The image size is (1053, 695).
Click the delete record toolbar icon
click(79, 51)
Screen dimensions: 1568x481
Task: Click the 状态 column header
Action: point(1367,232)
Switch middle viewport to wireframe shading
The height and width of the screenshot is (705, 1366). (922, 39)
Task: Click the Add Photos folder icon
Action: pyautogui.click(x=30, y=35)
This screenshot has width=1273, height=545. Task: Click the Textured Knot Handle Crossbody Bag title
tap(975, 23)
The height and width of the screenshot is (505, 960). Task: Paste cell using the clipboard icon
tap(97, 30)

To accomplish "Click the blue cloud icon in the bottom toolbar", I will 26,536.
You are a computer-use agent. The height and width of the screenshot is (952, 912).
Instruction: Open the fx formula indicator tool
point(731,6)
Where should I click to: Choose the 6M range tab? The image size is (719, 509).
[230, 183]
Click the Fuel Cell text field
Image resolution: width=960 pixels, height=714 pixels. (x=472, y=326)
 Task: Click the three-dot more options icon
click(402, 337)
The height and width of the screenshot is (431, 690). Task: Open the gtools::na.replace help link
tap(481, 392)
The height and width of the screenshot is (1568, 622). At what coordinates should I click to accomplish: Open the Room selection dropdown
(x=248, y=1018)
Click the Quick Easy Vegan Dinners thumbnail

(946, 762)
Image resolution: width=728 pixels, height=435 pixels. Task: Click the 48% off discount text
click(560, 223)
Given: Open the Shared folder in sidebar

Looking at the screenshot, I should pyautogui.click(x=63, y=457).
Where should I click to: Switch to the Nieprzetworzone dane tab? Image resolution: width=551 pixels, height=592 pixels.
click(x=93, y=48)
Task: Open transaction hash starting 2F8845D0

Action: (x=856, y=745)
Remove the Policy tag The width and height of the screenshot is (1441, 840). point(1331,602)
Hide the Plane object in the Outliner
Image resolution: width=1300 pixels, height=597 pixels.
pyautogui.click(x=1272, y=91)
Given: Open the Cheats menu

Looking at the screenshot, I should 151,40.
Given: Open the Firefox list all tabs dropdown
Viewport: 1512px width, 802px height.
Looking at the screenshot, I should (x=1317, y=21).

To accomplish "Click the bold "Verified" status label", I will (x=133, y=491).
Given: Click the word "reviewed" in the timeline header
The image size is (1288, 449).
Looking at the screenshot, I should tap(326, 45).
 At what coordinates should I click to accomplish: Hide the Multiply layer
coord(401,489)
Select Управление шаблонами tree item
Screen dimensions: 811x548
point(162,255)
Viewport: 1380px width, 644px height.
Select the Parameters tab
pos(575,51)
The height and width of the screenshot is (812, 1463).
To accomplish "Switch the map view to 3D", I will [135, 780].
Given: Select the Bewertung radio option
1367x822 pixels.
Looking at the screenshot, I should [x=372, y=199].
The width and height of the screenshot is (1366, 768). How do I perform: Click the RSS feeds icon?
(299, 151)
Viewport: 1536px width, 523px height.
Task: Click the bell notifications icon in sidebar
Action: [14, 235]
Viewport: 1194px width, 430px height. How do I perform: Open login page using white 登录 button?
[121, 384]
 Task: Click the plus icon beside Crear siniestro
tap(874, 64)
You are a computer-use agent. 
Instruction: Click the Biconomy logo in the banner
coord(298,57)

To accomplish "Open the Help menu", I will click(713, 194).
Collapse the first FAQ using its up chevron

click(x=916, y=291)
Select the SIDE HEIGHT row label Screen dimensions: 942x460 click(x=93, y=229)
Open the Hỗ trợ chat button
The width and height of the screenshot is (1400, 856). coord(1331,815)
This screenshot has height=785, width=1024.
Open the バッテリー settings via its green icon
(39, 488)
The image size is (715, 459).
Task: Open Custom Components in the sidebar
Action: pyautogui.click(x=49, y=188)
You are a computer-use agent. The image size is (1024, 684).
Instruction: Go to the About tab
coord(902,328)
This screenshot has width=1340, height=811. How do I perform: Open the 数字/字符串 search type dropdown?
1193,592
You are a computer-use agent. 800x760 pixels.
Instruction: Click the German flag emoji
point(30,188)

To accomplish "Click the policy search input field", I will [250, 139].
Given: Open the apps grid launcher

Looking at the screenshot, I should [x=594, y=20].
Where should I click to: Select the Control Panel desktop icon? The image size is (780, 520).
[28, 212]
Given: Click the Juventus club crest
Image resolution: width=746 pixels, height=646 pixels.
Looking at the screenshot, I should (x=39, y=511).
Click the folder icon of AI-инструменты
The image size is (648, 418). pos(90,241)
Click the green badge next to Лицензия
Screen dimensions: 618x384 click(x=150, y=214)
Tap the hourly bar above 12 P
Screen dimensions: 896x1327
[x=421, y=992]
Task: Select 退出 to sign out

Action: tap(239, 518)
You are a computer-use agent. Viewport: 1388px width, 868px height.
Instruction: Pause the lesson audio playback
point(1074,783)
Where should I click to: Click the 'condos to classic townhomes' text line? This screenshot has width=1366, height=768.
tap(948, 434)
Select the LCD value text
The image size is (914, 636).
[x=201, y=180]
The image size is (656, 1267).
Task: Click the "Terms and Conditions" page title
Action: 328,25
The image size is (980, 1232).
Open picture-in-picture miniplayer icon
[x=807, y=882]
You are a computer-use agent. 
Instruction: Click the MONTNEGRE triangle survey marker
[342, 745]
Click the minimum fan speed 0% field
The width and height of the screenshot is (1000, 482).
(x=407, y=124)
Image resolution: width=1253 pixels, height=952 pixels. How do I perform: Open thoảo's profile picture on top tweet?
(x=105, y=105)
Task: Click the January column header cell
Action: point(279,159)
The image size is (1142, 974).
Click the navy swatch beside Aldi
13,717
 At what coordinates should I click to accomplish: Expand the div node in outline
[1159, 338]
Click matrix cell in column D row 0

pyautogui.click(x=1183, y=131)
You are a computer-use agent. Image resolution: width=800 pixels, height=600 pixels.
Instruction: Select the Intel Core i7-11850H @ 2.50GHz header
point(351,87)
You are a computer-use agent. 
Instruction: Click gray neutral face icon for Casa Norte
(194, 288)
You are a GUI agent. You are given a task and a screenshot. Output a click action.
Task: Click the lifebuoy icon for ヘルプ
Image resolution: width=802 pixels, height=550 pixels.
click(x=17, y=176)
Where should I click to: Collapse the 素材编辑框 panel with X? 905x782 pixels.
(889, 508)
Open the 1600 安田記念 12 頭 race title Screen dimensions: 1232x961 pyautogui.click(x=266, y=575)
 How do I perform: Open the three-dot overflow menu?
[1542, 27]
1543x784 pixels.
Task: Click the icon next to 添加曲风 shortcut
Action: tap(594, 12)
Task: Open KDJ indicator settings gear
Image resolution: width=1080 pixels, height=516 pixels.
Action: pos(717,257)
════════════════════
### PROBLEM TO WORK ON
Give only the lines from the one holding "Where should I click to: Select" through the one holding "Click the minimum fan speed 0% field", each restated exactly as it appears above.

### ANSWER
Where should I click to: Select the Control Panel desktop icon? The image size is (780, 520).
[28, 212]
Given: Click the Juventus club crest
Image resolution: width=746 pixels, height=646 pixels.
Looking at the screenshot, I should (x=39, y=511).
Click the folder icon of AI-инструменты
The image size is (648, 418). pos(90,241)
Click the green badge next to Лицензия
Screen dimensions: 618x384 click(x=150, y=214)
Tap the hourly bar above 12 P
Screen dimensions: 896x1327
[x=421, y=992]
Task: Select 退出 to sign out

Action: tap(239, 518)
You are a computer-use agent. Viewport: 1388px width, 868px height.
Instruction: Pause the lesson audio playback
point(1074,783)
Where should I click to: Click the 'condos to classic townhomes' text line? This screenshot has width=1366, height=768.
tap(948, 434)
Select the LCD value text
The image size is (914, 636).
[x=201, y=180]
The image size is (656, 1267).
Task: Click the "Terms and Conditions" page title
Action: 328,25
The image size is (980, 1232).
Open picture-in-picture miniplayer icon
[x=807, y=882]
You are a computer-use agent. 
Instruction: Click the MONTNEGRE triangle survey marker
[342, 745]
Click the minimum fan speed 0% field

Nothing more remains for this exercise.